John de Warenne (1231 – c. 29 September 1304), 7th Earl of Surrey or Warenne, was prominent during the reigns of Henry III and Edward I. During his long life he fought in the Second Barons' War and in Edward I's wars in Scotland.
He was the son of William de Warenne, 6th Earl of Surrey, and Maud (or Matilda) Marshal. His mother was the daughter of William Marshal and widow of Hugh Bigod, 3rd Earl of Norfolk. Thus Roger Bigod, 4th Earl of Norfolk, was his elder half-brother.

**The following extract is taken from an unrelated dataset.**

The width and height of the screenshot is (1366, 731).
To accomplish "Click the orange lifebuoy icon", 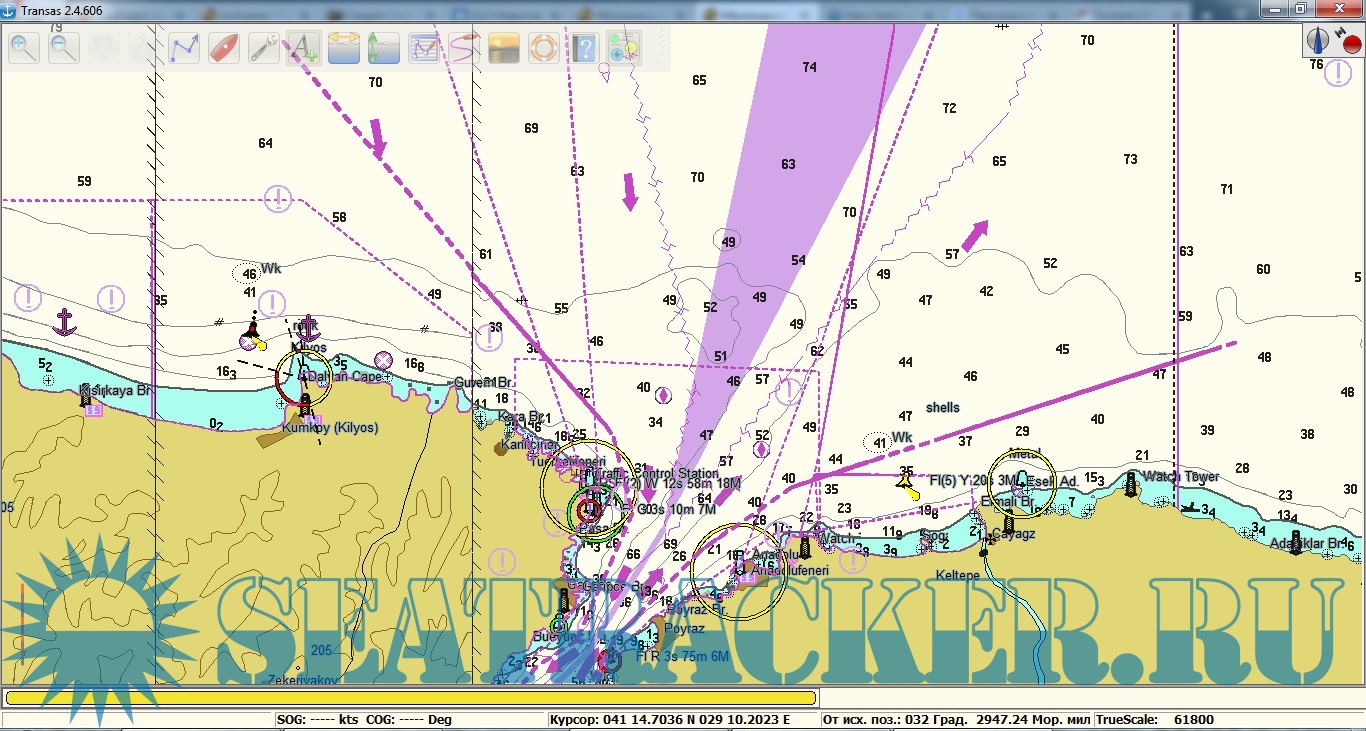I will pos(543,48).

Warenne was a boy when his father died, and for the rest of his minority Peter of Savoy was the guardian of his estates. In 1247 he married Henry III's half-sister Alice le Brun de Lusignan. This marriage was to create resentment amongst the English nobility, who did not like seeing a wealthy English nobleman marrying a penniless outsider.
During the following years Warenne was closely associated with the court faction centering on his in-laws. In 1254 he accompanied the king's son Edward (the future Edward I) on Edward's journey to Spain to marry Eleanor of Castile.
During the conflicts between Henry III and his barons Warenne started as a strong supporter of the king, switched to support for Simon de Montfort, and then returned to the royalist party. He opposed the initial baronial reform plan of May 1258, but along with other opponents capitulated and took the oath of the Provisions of Oxford.
By 1260 Warenne had joined the party of Simon de Montfort, but switched back to the king's side in 1263. After the Battle of Lewes, which was fought near his castle at Lewes, he fled to the Continent, where he remained for about a year. He returned to fight in the campaign which culminated in the Battle of Evesham and the siege of Kenilworth Castle.
Warenne served in Edward I's Welsh campaigns in 1277, 1282, and 1283. In 1282 he received the lordships of Bromfield and Yale in Wales. A good part of the following years were spent in Scotland. He was one of the negotiators for the 1289 treaty of Salisbury and for the 1290 treaty of Birgham, and accompanied the king on Edward's 1296 invasion of Scotland.
On August 22, 1296 the king appointed him "warden of the kingdom and land of Scotland". However he returned to England a few months later claiming that the Scottish climate was bad for his health. The following spring saw the rebellion of William Wallace, and after much delay Warenne led an army northward, where they were defeated at the Battle of Stirling Bridge.
Nevertheless the king appointed Warenne captain of the next campaign against the Scots in early 1298. He raised the siege of Roxburgh and re-took the castle at Berwick. The king himself took the field later that year, and Warenne was one of the commanders at the Battle of Falkirk.